Does your 401k plan give you the choice of investing in the
company you work for? While this may sound like a great idea, you
should keep a few points in mind when deciding how much of your
retirement future you should stake on one company.
There are different ways your plan
might offer company stock. One of your investment options might be
a stock fund of your employer's stock - meaning you can choose
whether or not to invest in it. Or, your employer may always make
matching contributions in stock rather than cash, meaning you
don't have a choice.
According to a study by the
Employee Benefit Research Institute, 401k participants who get
their employer match as company stock have over half their total
account balances invested in company stock.
In plans that offer a company stock
fund as an investment option, but where the employer doesn't match
with company stock, on average just under 20% of total account
balances are in company stock.
It is difficult to give a
hard-and-fast rule as to how much company stock you should own in
your 401k. Some experts say it should be no more than 10-15%.
But the answer may depend on many factors, including how solid
your company is, what kind of future it has, whether you have
other investments, and how diversified those other investments
are.
Tax Advantages
for Employer and Employee
Employers offer company stock in a
401k plan for several reasons. Some believe that making
employees part-owners of the company will give them incentive to
work harder to make the company succeed, and a greater feeling of
satisfaction when it does. Also, when employers use company stock
to make matching contributions it is less expensive for them than
using cash, for tax reasons.
There might also be tax advantages
for you, the employee, if you withdraw the company stock when you
retire rather than rolling it over into an IRA. But this can be
tricky to calculate so it's a good idea to consult with a tax
professional on your specific situation.
Here's why. When you retire, if you
take a distribution of your company stock, you will pay income tax
on the cost basis of the stock - that is, what it was worth when
you acquired it, not what it is worth when you withdraw it.
Say you have 1,000 shares at a cost
basis of $15. When you withdraw it, the market price is $40 a
share. You will pay tax on $15,000 rather than $40,000. If you
sell the stock, you will pay capital gains tax on the difference
between the cost basis and the sales price.
Now, say that you rolled those
shares into an IRA instead of withdrawing them. You wouldn't pay
any tax when you made the rollover. However, when you sold the
stock you would have to pay income tax on the full value of the
stock. Keep in mind that capital gains tax, at 20%, is probably
going to be lower than your income tax.
If you roll the stock into an IRA,
you don't pay tax right away so you'll have use of that (tax)
money for a longer time.
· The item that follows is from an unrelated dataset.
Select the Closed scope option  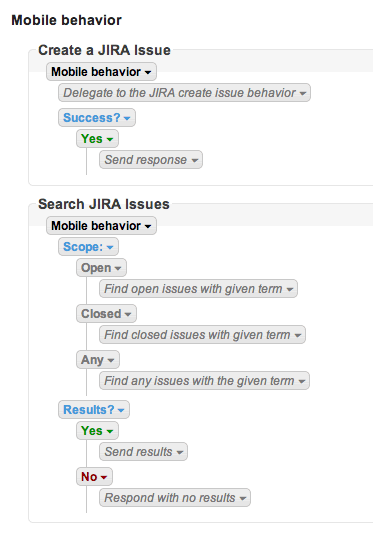click(x=106, y=314)
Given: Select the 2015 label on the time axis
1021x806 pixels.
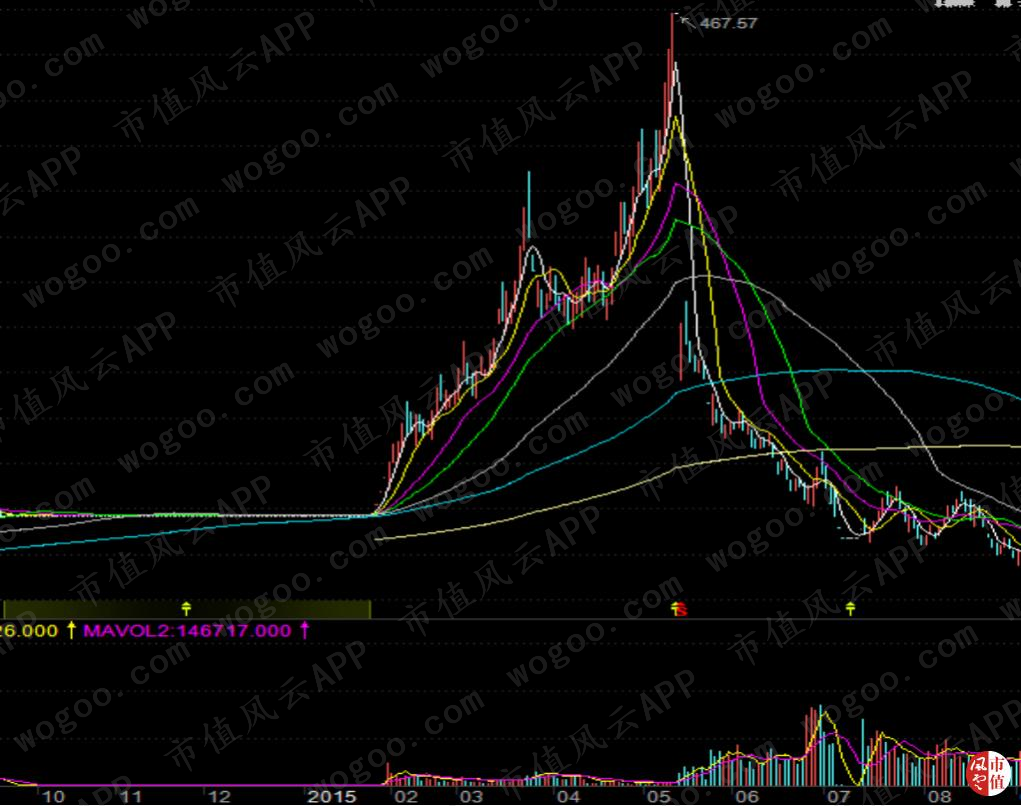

If you don't plan on selling the stock
soon (at which point you'll have to pay tax), this could be an
advantage. On the other hand, if you don't roll the stock into an
IRA you may also have an advantage if you hold the stock for a
longer time, if it continues to appreciate, because you benefit
from the lower capital gains tax on the appreciation.
Yes, it is complicated. We warned
you!
Inheritance
advantages
If
you take the stock out of your 401k and don't roll it over into
an IRA, there's an even bigger break in store for your heirs, if
you don't sell your company stock during your lifetime. Your heirs
will receive the stock at its current value when they inherit it.
If they sell it, they will only pay capital gains on the
difference between the current value when they received it, and
the price they sell it for. In other words, the gain from the time
you took the stock out of your 401k until the time your heirs
sell the stock is never taxed.
Diversify,
Diversify!
Keep in mind, too, that you
shouldn't put all your retirement eggs in one basket. If your
retirement account is dependent on stock in a company that goes
through a rough patch, or goes bankrupt, you could find yourself
in financial difficulty.
If you have the option of investing
in a company stock fund in your 401k, you should also remember
that it is not a diversified investment like a typical mutual
fund, which would invest in a number of different companies.
Also, it is interesting to note
that in "defined benefit" pension plans, which are run
for companies by financial experts, by law no more than 10% of the
money may be invested in company stock. In fact, some pension
professionals have asked why there are not similar limits for
individuals when choosing their 401k investments.
It makes good sense to hold a
variety of different investments in your retirement account, so
that if one does poorly others will counterbalance it.
When deciding what you should do,
keep in mind that the future is unpredictable, and you don't know
how your company will fare down the line. If your company's stock
price falls, you stand to lose a good chunk of your retirement
money. If your company goes bankrupt, you'll not only lose your
job, but a good chunk of your retirement money as well.